__EXTRACT TO READ__:
We are currently a party to one lawsuit regarding intellectual property as further described under Legal Proceedings. Because
litigation is inherently uncertain, we cannot predict the outcome of this lawsuit. Although this lawsuit has been stayed pending the outcome of related lawsuits against other parties, we expect that if this lawsuit resumes, it is likely to divert
the efforts and attention of our key management and technical personnel. In addition, we expect to incur substantial legal fees and expenses in connection with this lawsuit if it resumes. As a result, our defense of this lawsuit, regardless of its
eventual outcome, is expected to be costly and time consuming.
To manage our growth, we may need to improve our systems, controls and procedures and
relocate portions of our business to new or larger facilities.

__COMPLETE THE FOLLOWING__:
a) In the lawsuit passage, why is the company's intellectual property lawsuit not currently proceeding?
b) Translate this sentence from the lawsuit passage into Spanish: "In addition, we expect to incur substantial legal fees and expenses in connection with this lawsuit if it resumes."

__DATA LINES__:
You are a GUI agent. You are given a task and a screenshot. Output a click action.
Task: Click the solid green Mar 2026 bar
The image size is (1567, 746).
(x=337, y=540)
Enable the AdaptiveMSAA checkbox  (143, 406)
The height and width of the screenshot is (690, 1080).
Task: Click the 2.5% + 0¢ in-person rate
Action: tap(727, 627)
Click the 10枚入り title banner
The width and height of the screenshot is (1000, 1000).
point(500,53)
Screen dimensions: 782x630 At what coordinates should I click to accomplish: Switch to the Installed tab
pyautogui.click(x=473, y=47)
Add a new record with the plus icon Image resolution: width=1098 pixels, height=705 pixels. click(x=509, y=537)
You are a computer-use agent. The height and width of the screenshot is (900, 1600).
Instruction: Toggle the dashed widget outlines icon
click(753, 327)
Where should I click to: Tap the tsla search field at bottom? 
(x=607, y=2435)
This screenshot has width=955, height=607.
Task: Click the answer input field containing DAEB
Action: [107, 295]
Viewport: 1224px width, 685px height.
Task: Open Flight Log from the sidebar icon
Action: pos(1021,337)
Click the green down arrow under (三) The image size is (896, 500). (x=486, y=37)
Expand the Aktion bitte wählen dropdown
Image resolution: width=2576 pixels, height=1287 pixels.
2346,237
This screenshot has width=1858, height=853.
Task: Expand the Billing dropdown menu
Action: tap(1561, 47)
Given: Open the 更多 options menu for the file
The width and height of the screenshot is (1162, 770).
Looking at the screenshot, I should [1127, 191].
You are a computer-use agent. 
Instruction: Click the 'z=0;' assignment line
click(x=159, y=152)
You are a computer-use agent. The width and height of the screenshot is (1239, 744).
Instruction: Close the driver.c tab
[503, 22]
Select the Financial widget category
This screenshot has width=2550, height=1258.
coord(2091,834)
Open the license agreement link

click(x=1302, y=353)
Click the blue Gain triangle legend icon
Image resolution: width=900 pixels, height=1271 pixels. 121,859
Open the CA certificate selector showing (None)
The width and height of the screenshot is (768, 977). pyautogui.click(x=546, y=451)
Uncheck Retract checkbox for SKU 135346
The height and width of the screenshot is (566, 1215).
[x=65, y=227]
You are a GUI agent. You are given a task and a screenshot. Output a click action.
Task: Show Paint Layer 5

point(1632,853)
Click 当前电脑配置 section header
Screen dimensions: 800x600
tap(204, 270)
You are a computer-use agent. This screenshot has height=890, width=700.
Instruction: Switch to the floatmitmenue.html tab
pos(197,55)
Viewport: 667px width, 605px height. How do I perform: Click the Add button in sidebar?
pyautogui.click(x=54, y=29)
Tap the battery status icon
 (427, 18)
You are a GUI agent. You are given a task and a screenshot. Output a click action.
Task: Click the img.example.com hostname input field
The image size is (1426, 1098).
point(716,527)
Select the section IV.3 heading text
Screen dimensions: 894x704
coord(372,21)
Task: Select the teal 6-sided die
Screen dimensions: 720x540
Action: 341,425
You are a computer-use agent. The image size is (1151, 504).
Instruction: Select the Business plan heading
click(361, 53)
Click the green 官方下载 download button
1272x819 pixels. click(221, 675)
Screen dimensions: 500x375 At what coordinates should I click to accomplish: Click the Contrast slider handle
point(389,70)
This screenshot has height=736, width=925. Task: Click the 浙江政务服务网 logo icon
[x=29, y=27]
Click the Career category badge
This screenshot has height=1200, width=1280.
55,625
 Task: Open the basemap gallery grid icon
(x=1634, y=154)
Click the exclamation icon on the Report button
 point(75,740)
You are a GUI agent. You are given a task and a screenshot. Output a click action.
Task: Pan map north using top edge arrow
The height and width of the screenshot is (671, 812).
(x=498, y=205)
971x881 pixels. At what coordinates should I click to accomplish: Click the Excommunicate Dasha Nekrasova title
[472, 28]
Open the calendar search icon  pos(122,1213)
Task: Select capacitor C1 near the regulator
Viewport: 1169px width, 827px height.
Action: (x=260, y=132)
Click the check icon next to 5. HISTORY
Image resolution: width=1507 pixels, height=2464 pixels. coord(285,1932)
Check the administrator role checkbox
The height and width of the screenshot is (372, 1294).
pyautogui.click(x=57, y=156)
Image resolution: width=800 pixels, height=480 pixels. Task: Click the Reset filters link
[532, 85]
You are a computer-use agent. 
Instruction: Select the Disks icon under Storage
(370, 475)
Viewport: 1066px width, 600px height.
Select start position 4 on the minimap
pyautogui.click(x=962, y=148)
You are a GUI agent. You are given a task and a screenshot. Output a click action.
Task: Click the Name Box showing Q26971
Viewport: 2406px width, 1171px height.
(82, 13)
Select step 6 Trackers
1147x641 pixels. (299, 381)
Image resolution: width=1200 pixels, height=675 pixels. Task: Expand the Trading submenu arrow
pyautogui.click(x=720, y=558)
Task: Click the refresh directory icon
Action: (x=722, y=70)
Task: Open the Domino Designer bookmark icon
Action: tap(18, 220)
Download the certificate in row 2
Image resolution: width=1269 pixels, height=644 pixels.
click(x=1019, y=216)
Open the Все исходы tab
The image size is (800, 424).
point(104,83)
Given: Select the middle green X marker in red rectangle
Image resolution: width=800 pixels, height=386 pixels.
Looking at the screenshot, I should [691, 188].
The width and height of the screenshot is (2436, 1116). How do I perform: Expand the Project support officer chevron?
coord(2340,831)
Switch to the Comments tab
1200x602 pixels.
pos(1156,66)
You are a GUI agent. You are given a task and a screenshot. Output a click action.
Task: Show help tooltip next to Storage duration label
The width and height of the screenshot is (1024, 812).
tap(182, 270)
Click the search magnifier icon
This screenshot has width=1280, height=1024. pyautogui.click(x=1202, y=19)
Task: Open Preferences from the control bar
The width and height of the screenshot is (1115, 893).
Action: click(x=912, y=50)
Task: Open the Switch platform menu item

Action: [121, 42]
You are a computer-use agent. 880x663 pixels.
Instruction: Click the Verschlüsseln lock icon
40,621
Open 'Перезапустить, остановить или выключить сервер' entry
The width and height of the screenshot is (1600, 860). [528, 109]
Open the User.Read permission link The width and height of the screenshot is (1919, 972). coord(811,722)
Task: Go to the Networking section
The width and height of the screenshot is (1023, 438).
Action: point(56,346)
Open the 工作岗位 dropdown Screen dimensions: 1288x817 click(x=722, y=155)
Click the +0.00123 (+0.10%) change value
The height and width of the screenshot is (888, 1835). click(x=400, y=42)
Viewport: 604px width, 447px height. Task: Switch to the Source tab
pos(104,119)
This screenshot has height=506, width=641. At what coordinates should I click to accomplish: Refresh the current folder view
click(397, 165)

__RESULTS OF THE TASKS__:
a) It has been stayed pending the outcome of related lawsuits against other parties.

b) Además, esperamos incurrir en honorarios y gastos legales sustanciales en relación con esta demanda si se reanuda.